Time management is crucial for me. I don’t claim to be a great housekeeper, but I do need some order in my home, so it gets one hour of my attention. Laundry, dishes, dusting, picking up—one hour is all housekeeping gets. Period.
I have developed mad skills at carving out time for writing because every November, I participate in NaNoWriMo. As a municipal liaison for the Olympia area, I must get a minimum of 1,667 new words written each day. I usually average 3,000 to 5,000 words per day during that month. The rest of the year? 500 to 1,100.
I do this by having my daily prompts all set out in advance, and then I lock myself into my office and just wing it for at least two hours. Some of what emerges is good, and some, not so much. But it is an exercise in stream-of-consciousness writing at its most extreme, and it’s a good challenge for my elderly brain. Some of my better work was produced in its raw form during NaNoWriMo.
During the 1990’s, when I was working two jobs, I wrote every evening while my kids did their homework. Some nights I didn’t get a lot of words written, but many nights I did. Some days I wrote during my lunch half-hour. Countless afternoons were spent sitting in the car waiting for one of the kids to finish their after school activities, and I wrote then.
Every half-hour I spent writing was a gift in those days.
After the kids were out of the nest, I still wrote every night. I missed a lot of TV that way, but I had to choose what was important, and writing won.
Now I’m retired and write full-time. One of the most difficult parts of being a full-time author is the fact that we “work from home.” This means we’re on call at all times for any family emergency. It’s difficult for people to believe you are working if there is no tangible, visible reward such as a paycheck for your efforts.
However, once people can see that, yes, books have been published, they know that you really do write. But often, people still don’t understand how much time it takes to do this sort of work properly, or how difficult it is to get back into the writing mind after an interruption.
Time management comes into play for me because authors, both traditional and Indie, must be their own public relations team. I am very bad at this, but I use every automated assist available to me for that—Hootsuite has been a great help to me in scheduling tweets on my non-blogging days so that I don’t fade completely out of the Twitterverse. I care about that because much of my traffic here to this blog comes from Twitter.
WordPress’s “Publicize” tool is a real help. Thanks to that tool, this blog posts automatically to Twitter, Tumblr, LinkedIn, and my author Facebook page. I also went out to Amazon’s author central and linked it to my Amazon author page. I keep forgetting to post it to my Goodreads page because I don’t like the climate there and rarely visit that strange place. One of my other blogs posts there—a book review blog.
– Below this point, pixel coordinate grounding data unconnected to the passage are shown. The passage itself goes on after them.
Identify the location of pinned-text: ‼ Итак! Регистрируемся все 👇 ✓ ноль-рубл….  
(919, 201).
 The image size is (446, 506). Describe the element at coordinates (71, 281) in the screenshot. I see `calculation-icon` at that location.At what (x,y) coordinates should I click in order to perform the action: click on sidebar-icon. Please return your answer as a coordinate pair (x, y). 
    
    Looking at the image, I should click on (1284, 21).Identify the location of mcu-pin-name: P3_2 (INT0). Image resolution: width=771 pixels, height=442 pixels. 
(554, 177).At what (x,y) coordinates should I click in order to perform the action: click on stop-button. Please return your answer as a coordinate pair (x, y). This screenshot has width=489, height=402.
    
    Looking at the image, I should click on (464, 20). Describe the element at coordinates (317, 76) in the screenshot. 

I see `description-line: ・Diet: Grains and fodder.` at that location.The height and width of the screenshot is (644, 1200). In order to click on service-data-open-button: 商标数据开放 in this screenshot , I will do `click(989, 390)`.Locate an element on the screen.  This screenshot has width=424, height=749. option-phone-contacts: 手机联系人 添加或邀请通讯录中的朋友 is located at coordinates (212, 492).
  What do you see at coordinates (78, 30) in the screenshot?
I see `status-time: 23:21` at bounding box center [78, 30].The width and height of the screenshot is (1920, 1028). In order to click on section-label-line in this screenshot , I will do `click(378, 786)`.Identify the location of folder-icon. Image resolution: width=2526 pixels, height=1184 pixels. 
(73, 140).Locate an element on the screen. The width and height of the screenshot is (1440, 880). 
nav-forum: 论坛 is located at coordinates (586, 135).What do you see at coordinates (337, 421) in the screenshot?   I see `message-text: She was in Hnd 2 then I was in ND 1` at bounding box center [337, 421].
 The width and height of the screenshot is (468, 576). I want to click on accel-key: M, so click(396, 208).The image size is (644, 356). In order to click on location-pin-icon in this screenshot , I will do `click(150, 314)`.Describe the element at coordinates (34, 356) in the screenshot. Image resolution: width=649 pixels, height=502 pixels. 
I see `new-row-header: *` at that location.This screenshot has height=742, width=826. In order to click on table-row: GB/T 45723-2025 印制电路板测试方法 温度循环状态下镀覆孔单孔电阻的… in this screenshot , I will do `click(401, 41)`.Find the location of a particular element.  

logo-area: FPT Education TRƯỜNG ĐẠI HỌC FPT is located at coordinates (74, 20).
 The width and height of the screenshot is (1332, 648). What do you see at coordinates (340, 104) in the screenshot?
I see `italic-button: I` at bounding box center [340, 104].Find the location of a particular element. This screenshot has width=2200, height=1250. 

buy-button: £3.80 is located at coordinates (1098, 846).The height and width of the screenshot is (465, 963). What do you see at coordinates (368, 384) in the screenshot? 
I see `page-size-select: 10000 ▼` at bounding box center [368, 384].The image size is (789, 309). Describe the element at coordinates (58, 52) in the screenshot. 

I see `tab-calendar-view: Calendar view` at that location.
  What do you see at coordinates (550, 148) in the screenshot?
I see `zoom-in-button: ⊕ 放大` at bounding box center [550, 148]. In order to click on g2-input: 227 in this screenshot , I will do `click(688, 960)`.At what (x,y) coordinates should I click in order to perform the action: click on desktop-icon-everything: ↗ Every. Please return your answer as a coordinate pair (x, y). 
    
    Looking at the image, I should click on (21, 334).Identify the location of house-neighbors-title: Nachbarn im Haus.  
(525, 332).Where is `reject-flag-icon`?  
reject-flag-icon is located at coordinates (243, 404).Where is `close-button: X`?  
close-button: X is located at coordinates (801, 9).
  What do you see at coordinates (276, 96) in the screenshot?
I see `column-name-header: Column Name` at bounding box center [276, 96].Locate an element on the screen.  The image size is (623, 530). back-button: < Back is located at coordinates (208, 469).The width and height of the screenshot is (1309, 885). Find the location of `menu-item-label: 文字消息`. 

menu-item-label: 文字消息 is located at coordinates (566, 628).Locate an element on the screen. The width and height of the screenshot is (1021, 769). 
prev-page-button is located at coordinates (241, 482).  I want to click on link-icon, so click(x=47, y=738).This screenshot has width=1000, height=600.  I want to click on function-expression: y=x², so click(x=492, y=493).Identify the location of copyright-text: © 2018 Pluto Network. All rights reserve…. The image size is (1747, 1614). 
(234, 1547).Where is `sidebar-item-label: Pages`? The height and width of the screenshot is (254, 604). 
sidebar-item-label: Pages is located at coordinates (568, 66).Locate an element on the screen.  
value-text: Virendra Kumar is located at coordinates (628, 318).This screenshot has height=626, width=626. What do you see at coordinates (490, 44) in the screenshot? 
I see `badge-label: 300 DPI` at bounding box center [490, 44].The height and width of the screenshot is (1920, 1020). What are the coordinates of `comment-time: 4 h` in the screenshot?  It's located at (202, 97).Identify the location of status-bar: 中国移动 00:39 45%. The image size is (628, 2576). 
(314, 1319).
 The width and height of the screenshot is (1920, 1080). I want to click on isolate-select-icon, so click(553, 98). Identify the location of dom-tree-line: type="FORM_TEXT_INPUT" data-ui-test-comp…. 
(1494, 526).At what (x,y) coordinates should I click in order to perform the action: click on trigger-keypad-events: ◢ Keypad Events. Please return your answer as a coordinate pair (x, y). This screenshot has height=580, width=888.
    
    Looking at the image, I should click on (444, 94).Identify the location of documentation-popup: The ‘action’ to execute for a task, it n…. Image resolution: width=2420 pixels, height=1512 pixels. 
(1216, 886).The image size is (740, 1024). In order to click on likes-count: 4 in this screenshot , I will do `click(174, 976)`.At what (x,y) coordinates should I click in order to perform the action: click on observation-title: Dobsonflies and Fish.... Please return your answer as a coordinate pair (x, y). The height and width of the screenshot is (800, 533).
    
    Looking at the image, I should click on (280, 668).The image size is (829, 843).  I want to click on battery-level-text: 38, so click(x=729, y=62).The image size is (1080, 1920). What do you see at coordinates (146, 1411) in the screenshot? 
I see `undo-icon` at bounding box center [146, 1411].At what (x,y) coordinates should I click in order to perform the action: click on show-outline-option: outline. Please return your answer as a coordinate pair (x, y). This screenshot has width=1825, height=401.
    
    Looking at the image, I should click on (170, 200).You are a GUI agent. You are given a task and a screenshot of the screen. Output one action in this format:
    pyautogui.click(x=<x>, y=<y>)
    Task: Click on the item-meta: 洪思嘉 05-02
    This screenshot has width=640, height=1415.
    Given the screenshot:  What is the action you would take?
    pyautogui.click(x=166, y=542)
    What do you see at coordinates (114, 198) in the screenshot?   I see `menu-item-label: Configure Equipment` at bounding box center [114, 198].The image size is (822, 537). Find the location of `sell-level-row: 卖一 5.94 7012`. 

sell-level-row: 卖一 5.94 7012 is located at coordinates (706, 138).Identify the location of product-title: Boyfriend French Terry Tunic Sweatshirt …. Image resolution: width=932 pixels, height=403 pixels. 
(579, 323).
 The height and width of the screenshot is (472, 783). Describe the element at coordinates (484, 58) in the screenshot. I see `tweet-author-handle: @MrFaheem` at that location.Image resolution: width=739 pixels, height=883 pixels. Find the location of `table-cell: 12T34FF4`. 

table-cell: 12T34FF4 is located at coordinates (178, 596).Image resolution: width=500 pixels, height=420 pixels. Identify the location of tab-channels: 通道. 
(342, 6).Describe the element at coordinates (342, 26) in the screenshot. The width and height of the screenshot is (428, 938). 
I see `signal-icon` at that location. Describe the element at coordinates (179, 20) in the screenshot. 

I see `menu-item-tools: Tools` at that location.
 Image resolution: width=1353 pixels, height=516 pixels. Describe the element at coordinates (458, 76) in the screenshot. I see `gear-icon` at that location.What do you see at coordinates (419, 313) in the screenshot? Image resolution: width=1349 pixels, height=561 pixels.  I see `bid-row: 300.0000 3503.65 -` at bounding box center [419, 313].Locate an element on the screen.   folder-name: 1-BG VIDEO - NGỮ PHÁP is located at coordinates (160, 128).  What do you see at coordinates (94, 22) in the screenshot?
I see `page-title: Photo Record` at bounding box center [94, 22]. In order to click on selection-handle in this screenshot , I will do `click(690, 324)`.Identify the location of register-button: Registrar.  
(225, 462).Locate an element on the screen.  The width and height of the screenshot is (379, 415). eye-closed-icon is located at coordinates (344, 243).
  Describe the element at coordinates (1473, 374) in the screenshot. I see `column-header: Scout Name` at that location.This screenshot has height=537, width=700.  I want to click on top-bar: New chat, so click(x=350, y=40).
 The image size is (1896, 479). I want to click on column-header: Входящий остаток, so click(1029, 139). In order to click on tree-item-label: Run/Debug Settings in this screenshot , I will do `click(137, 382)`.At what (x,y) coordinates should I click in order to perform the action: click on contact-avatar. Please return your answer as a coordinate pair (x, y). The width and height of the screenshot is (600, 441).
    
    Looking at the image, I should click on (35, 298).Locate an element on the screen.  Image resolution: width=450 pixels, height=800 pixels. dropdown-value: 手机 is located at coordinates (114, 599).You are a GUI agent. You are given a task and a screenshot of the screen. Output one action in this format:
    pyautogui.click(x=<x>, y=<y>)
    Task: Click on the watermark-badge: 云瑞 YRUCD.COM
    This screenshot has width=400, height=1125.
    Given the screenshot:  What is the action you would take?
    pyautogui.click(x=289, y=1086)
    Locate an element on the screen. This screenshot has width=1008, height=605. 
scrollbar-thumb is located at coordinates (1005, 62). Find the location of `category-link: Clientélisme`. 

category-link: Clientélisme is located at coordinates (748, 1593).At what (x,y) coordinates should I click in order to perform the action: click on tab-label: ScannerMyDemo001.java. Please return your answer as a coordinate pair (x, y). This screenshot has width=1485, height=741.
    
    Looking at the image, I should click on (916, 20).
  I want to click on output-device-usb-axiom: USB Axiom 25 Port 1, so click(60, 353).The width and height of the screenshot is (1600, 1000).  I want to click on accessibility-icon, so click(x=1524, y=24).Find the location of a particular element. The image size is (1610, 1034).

Of course, time management occasionally flies out the window. I drop everything to go sit with my grandkids, who all live a two- to three-hour drive away, or to help when a family member is dealing with difficult times. I have two kids with epilepsy, so difficult times happen with no warning.
But we handle those episodes and I keep writing because my laptop travels with me. Writing is my refuge, at times. But when life is uncomplicated and going well, writing is still my great joy, and the time I have to write is really important to me on a personal level.
Life in all its random glory is why good time management is so important for me. I schedule my writing time now that I am retired just as I did when I was working in Corporate America. If I didn’t, life’s little demands would eat away at my ability to just sit down and write.
After I finish editing on Sunday morning, I open Hootsuite and preschedule a week’s worth of random tweets on vegan food, favorite books, life observations, etc., which takes about ten minutes. Then I write at least one blog post, but usually, I write all the posts for the week. Being able to preschedule everything takes much of the work out of this gig.
I do any editing I may have for clients first thing in the morning. After editing, I get that one hour of housekeeping in. If you go fast enough, you actually get a good workout—dusting and vacuuming can be quite invigorating when done at top speed. Laundry looks a little haphazard when folded that quickly, but hey—once it’s shoved in the closet, who’s gonna notice?
Once I have put in my one hour of housekeeping, I put on my writing music, and that is my time to get some writing done. This time is inviolable—God help the neighbor who interrupts me to borrow an ax—they might get it, but not the way they hoped.